We do. They're called "reference cells", or in Scheme, "boxes".
Think about what you want to do with these "first-class" names. Think
of an optimized implementation. They're just boxes, no?
> I'm thinking of situations where you might have a list of symbols
> representing names (or first-class names) and you might want to set
> their values to a given value, like mapping set! over the list of
> names. Not having names as first-class entities makes that unduly
I think you're thinking of situations where you might have a list of
boxes, and you might want to set their values to a given value, like
mapping set-box! over the boxes.
On Friday, August 15, 2003 10:22 AM, Michael Sperber
> I guess the explanation for Lisp hackers would be: in Scheme, symbols
> aren't names.
Or, better, "in Scheme, symbols aren't reference cells".
[Note, I think the following is due to Michael Sperber, as well, but the
attribution got lost in quotation limbo]:
> > Sure, that's exactly what LAMBDA does. Just do
> > (let ((foo 23))
> > (let ((set-foo (lambda (x) (set! foo x))))
> > ...))
Ta da! We can implement boxes with lambda. Easy stuff, right?

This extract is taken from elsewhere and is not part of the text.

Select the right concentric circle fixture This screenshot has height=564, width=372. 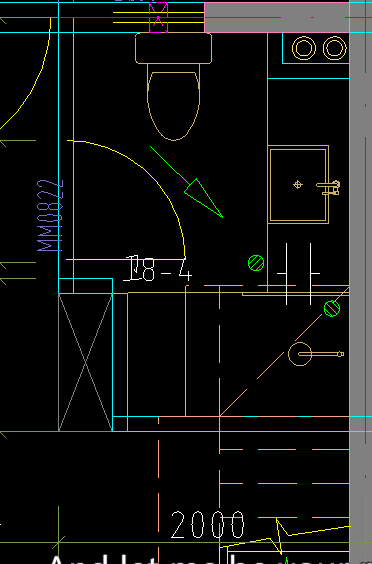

On Sunday, August 17, 2003 11:23 AM, email@example.com
> I guess the real question is can this be turned into something
> that provides some [more] of the benefits of the canonical
> implementation of first-class names without all the costs...
You mean boxes?
On Saturday, August 16, 2003 12:37 PM, Stephane Payrard
> Hum, can someone provide me with a definition of "first-class
> names" or give a pointer to such a definition? Google
> did let me down on that one.
I think they're just boxes or reference cells.